At that time, I had to take care of my mother, who was in poor health. When she passed, my sister and I needed to figure out how to take care of her property, and — while her realtor was great — I realized I would do things differently if I was the agent. So I went back to school and got my license on March 17, 2022, aiming to work with prospective buyers in Santa Cruz.

My parents, back when I was growing up, would always purchase homes that were fixer-uppers, do some work and then flip them, so I already grew up with real estate in the back of my mind, and was always curious about what that world really entailed. After dealing with the whole situation [following my mother’s passing] — the condo I inherited in Seal Beach and everything — I started to think, if I was a realtor, I would handle it like this, or would have done this … so that was in the back of my mind, and it was good to have that knowledge.

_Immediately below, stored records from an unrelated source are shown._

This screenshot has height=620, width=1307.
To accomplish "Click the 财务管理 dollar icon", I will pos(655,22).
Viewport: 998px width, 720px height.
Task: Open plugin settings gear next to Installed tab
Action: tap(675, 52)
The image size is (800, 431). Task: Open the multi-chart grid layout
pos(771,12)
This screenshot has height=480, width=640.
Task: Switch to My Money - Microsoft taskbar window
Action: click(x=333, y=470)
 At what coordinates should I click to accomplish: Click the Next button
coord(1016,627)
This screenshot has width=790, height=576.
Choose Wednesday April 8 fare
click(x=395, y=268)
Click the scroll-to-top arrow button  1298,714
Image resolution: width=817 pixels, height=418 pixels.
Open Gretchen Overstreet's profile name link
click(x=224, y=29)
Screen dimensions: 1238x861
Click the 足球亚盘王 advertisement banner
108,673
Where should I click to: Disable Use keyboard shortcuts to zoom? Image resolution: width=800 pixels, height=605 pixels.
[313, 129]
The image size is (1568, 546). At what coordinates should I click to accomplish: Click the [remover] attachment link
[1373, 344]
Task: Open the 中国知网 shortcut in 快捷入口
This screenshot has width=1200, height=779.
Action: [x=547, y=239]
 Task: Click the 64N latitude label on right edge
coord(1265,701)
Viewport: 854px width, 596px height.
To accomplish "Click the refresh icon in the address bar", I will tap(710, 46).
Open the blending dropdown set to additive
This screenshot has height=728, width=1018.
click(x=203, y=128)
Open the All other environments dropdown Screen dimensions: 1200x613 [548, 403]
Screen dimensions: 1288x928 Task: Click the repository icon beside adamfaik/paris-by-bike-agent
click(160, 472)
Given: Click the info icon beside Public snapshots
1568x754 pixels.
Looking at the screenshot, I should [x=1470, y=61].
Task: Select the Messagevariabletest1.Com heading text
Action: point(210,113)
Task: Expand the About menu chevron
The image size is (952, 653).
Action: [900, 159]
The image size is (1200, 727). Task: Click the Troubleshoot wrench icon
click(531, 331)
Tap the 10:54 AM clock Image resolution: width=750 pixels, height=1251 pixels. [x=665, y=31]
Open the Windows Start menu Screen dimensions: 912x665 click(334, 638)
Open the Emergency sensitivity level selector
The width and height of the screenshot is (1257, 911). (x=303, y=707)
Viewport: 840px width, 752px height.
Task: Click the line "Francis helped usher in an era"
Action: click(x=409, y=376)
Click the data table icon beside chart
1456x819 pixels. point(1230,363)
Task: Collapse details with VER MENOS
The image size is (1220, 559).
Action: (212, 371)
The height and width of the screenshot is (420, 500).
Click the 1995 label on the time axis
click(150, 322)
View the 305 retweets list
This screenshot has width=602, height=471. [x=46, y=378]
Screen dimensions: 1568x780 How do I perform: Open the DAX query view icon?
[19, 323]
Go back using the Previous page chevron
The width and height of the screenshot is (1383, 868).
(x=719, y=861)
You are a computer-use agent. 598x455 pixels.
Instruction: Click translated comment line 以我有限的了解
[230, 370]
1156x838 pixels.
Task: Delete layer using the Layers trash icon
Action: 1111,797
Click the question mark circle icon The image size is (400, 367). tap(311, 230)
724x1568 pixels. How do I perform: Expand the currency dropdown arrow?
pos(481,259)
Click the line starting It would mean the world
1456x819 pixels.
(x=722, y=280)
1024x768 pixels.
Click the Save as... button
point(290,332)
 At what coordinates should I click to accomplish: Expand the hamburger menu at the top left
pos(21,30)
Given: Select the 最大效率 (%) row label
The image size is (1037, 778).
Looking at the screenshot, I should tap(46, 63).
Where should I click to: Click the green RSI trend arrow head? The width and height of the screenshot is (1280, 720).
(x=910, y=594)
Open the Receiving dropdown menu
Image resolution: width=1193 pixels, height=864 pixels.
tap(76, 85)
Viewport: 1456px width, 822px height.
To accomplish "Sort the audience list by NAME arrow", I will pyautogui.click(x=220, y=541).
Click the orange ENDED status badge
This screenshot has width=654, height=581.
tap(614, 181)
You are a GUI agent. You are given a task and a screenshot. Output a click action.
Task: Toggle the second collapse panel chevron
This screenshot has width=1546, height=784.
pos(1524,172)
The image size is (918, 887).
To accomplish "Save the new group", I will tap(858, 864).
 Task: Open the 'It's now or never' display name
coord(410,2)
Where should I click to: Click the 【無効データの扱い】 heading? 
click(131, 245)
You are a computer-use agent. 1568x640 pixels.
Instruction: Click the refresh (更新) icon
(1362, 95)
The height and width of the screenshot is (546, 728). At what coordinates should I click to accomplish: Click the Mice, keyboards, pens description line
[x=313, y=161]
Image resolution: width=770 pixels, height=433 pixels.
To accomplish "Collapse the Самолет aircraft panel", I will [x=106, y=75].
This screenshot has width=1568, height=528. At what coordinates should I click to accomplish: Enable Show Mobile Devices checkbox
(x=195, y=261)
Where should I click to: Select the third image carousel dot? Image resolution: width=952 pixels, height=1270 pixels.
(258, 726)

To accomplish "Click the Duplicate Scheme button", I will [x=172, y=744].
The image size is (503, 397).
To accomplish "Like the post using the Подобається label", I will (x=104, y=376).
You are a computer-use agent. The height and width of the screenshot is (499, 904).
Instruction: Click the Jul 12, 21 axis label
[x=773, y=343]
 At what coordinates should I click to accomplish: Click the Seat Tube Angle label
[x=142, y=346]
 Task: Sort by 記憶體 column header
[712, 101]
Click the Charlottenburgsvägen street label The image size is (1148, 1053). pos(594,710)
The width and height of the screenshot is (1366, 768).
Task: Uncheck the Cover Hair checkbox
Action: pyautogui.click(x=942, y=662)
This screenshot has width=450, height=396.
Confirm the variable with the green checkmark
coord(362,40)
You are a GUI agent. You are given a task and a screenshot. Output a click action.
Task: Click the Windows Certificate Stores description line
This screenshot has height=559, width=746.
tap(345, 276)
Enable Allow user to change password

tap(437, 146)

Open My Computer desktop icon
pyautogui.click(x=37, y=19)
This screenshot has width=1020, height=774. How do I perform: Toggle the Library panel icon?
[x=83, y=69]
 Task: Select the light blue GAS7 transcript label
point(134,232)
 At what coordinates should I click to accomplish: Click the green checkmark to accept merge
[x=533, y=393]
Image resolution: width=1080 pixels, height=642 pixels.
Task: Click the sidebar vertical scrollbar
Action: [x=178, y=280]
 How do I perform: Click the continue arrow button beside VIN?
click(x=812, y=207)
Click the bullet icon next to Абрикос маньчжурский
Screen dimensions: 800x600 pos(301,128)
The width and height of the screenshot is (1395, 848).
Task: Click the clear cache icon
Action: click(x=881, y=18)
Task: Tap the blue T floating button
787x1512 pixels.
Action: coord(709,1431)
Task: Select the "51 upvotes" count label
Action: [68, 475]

Lookout: Do you think there’s any relief on the horizon?

Trousdale: No. Unfortunately, I think it’s going to get worse. Look at where we are, between San Francisco and Carmel — is it going to get cheaper? Probably not.

You end up having that kind of fractured society where you have a lot of people commuting to Salinas, Marina and outlying areas, where they’re just trying to have a foothold and driving 45 minutes just to get to work. This is like a pressure-release valve — there won’t be much housing built in Santa Cruz for the next 15 to 20 years, unless they really speed it up.